In partnership with design, engineering and risk management consultancy BMT, autonomous technology specialist ASV Global is leading a new EUR 1.36 million research project to enhance the safety—especially collision avoidance—and reliability of autonomous navigation.
Partially funded by Innovate UK, Britain’s innovation agency, the Synthetic Imagery Training for Machine Vision in Extreme Environments project (SIMVEE), will enhance situational awareness to enable autonomous surface vessels (ASVs) to operate in extreme and congested environments.
The project team will use deep learning machine vision systems, trained with a unique combination of simulated and real-world data, and will build on ASV Global’s existing anti-collision regulations-cognisant autonomous collision avoidance and path planning capability. BMT’s REMBRANDT ship maneuvering simulator will both train and validate ASV Global’s vision algorithms to detect and classify objects at sea.
Speaking to NauticExpo e-magazine, ASV Global’s unmanned systems developer William Payne said:
Autonomous navigation systems use radar and AIS to detect potential collision hazards. Sometimes, making the correct navigation decision requires more information about a hazard than radar alone can provide—eg if a radar return corresponds to a motor boat, a yacht under sail, a fishing vessel, or a vessel restricted in its ability to manoeuvre: different decisions may be required in each case.
Payne explained that they can process video and image data from cameras aboard an ASV to determine which object class is more likely, allowing the autonomous navigation system to make decisions based on better information.

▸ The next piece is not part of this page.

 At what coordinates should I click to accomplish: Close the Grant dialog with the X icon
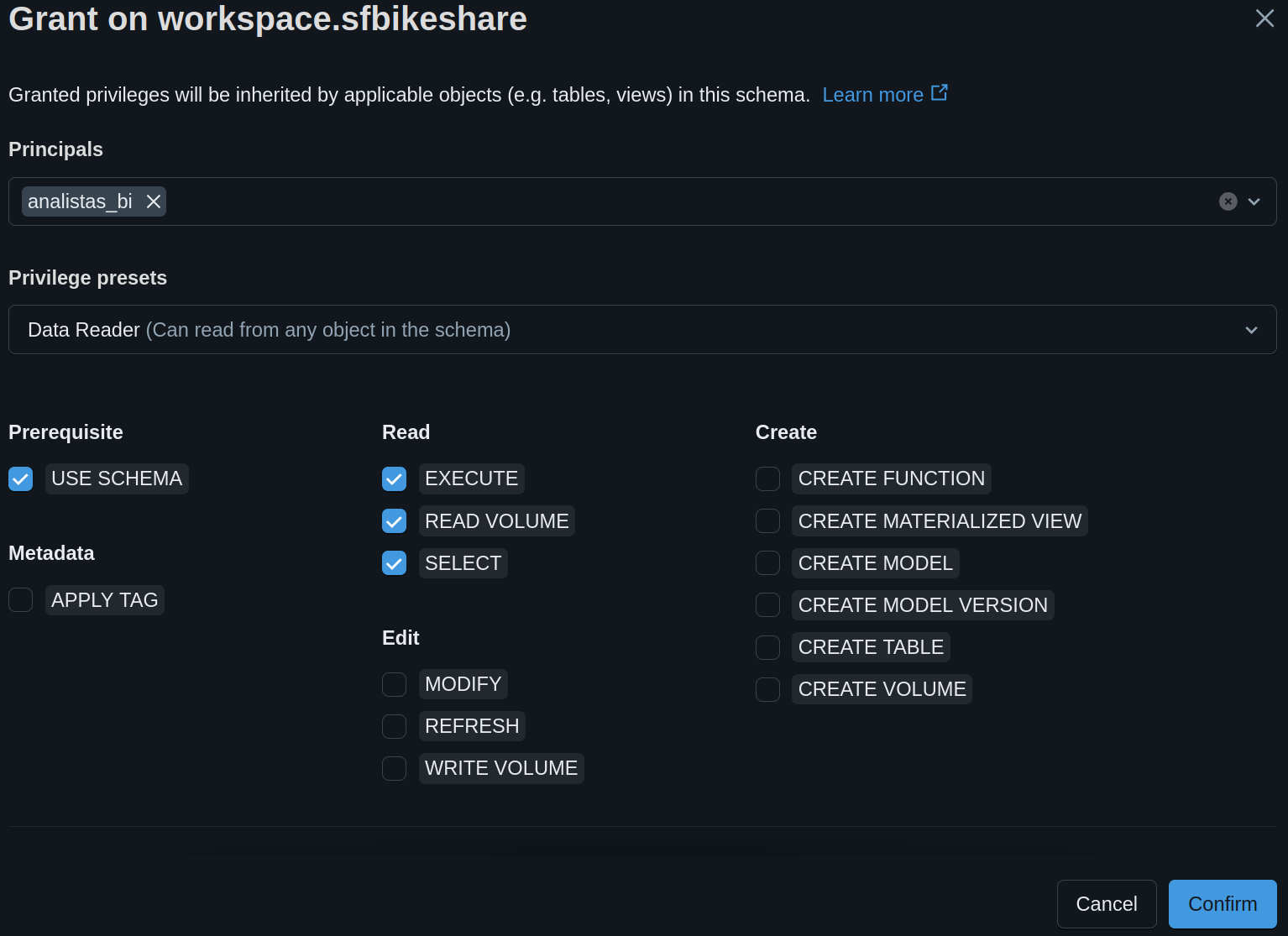click(x=1264, y=18)
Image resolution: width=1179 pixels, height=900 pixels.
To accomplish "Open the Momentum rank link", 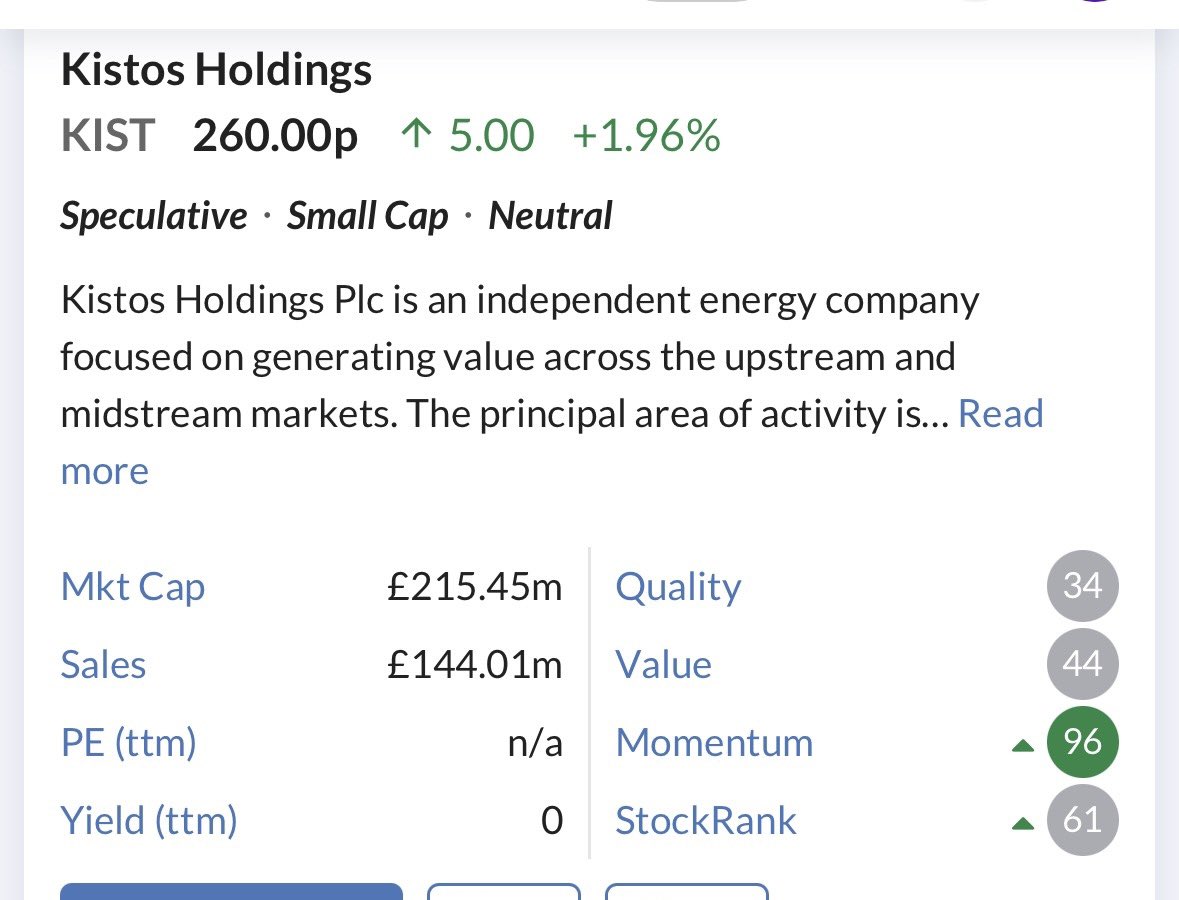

Training Deep Learning Systems
“In recent years, a surge of excitement has been generated by the success of ‘deep learning’ techniques, most notably in image classification tasks like this. Rather than being programmed by hand, these techniques rely on the software being ‘trained’ from tens or hundreds of thousands of example images. Deep learning techniques typically make use of neural networks with a large number of layers,” Payne continued. He added:
This project is mainly concerned with developing our ability to train these deep learning systems with imagery and video data either collected at sea or generated in a simulator. In particular, we are interested in being able to use the simulator to ‘fill in the gaps’ to produce data that would be difficult or dangerous for a manned vessel to collect.
In terms of collision avoidance, Payne explained:
We are looking to extend the range at which we can classify objects as well as expand the environmental envelope—lighting conditions, sea state, etc—within which such a system can be used.
He said that the big research challenge is understanding when to use synthetic data and when to use real-world data, and in how to combine them so that both contribute as much as possible to the resulting system’s performance.
BMT managing director Phil Thompson noted: “Utilizing data gathered by our REMBRANDT simulator, as well as real-world onboard camera data, lets the team train the autonomy system with large quantities of data. SIMVEE will not only allow ASVs to operate in the same way as traditional manned vessels, but will open up new use cases and applications with the added use of BMT’s Search & Rescue Information System.”